For more than a decade, ski jumper Lindsey Van dreamed of making the U.S. Olympic team, but one thing held her back: Female ski jumpers weren't allowed to compete. Until this year.
This month, the 29-year-old from Park City, Utah, will be one of the athletes competing at the Olympics on the U.S. women's ski jumping team. For Van, that competition marks the end of a very long road.
"Honestly, I don't really have words for it," she said at a press conference announcing the team. "I'm just completely overwhelmed and happy to be representing my sport."
When she was a child, Van amazed people with her ability to fearlessly fly through the air. As a young adult, she was one of the plaintiffs in a lawsuit against the organizing committee for the Vancouver Olympics, whose goal was to force the committee to let women compete.
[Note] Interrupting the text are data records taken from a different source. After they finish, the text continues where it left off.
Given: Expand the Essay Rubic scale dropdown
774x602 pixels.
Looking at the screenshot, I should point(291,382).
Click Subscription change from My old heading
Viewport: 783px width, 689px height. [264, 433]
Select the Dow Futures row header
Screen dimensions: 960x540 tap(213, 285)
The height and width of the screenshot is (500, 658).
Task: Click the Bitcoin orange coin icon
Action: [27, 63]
The legal effort failed because the Canadian court decided it couldn't impose local law on an international organization.
Olympic officials and other international sporting organizations argued that women's ski jumping wasn't advanced enough as a sport and that too few women competed worldwide at too low a level.
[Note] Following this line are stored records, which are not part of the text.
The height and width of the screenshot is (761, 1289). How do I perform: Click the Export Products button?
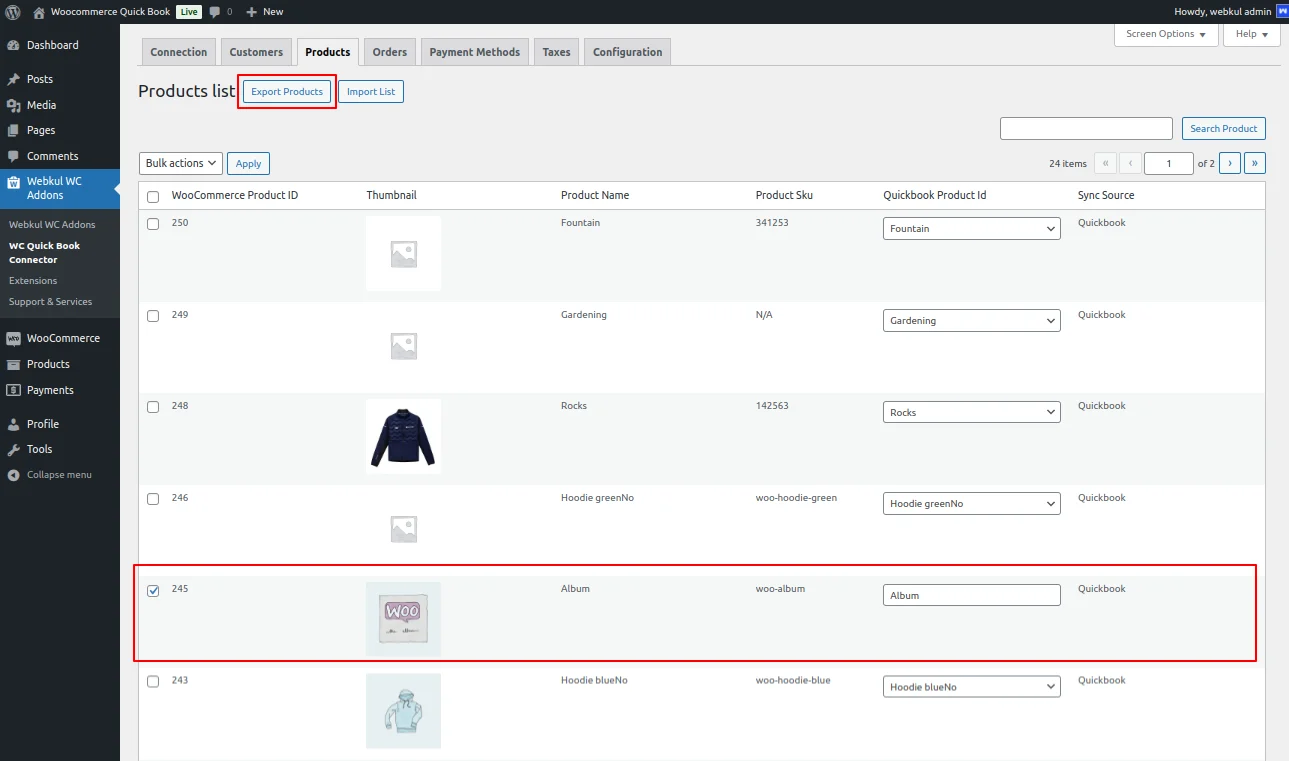(x=287, y=91)

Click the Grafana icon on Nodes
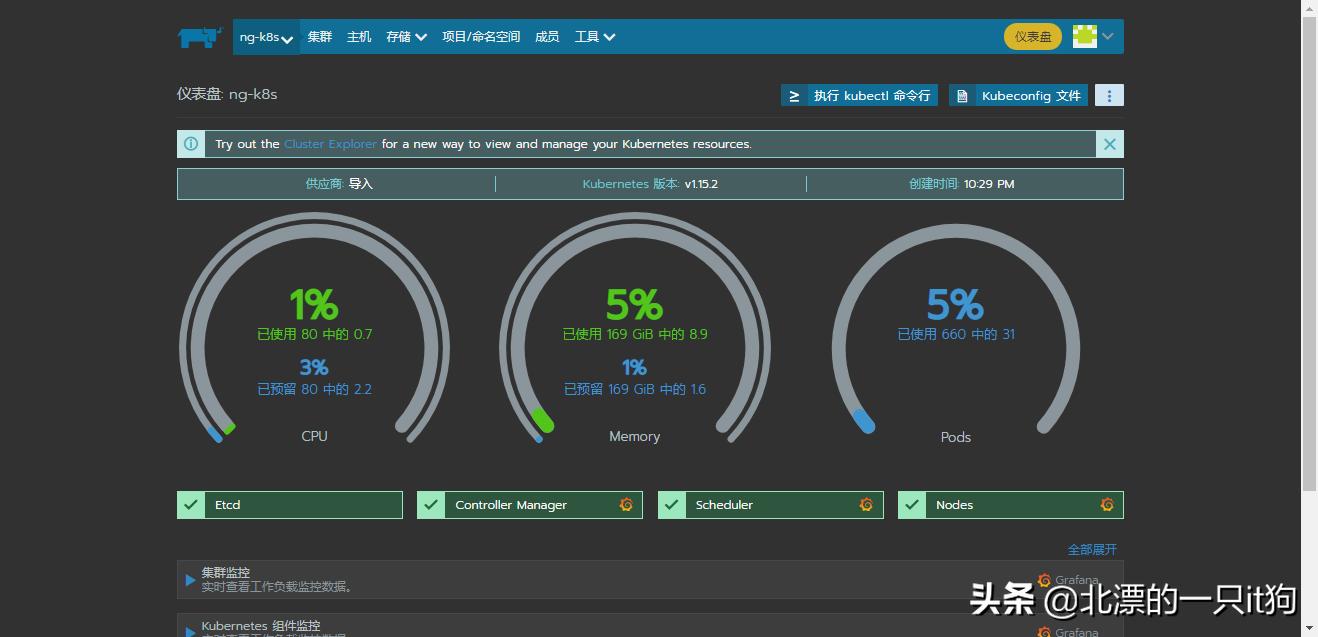pyautogui.click(x=1107, y=505)
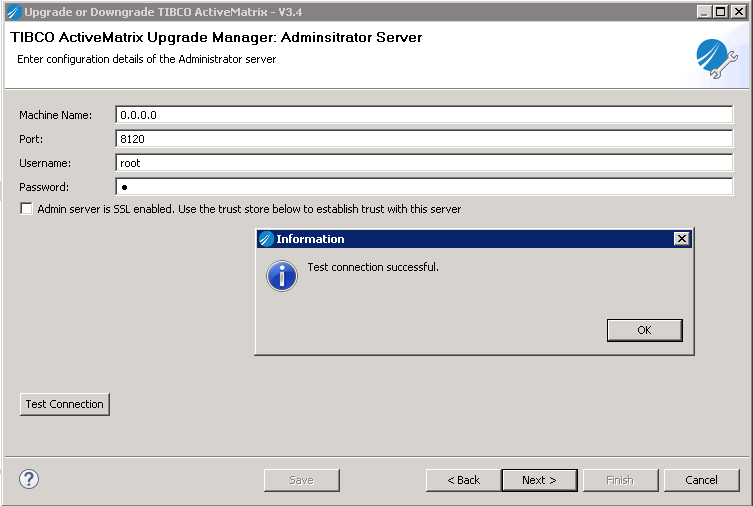
Task: Close the Information dialog
Action: [681, 239]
Gian-Franco Kasper, head of the International Ski Federation, told NPR in 2005 that he wasn't convinced women's bodies were cut out for it.
"Don't forget, it's like jumping down from, let's say, about 2 meters on the ground about a thousand times a year, which seems not to be appropriate for ladies from a medical point of view," said Kasper.
Van and other athletes believed that this amounted to discrimination.
"[It's] just pretty painful to watch people I grew up training with be able to have that opportunity, and me sit there knowing that I don't even have that opportunity because I'm not a male," Van said in 2008.
Times have changed. After years of fighting, in 2011 Van and the world's other female ski jumpers got the news they had been waiting for: The International Olympic Committee announced that women's ski jumping would make its debut at the Sochi Games. Then began a new struggle — making the team.
Thousands of people came out to watch the trials in Park City in December. Van was soaking it all in.
"I try not to think about the historic nature of it today," she said. "Not put too much pressure on myself."
Over the years, representing her sport has taken a toll on her.
"She's a great and talented athlete who loves to fly, and all the rest is just stuff she has to endure," says Bill Kerig, the filmmaker behind a documentary about Van's efforts called Ready to Fly. She has suffered ulcers and sleep loss from the stress of it, he says. "It was a really tough go on her."
Van came in second at the trials and had to wait three more weeks to find out whether she made the team. She said she was glad to finally focus on the competition, rather than the fight to compete in the first place.
"It's great to be an athlete," she said. "Be a real athlete. Get those same opportunities."
At the press conference announcing the Olympic team, the athletes were asked about their medal chances in Sochi; head coach Alan Alborn jumped in.
"They deserve a medal hung around their necks for what they've done for the sport," he said. "At the end of the day, it's not about medals. It's about inspiring young people."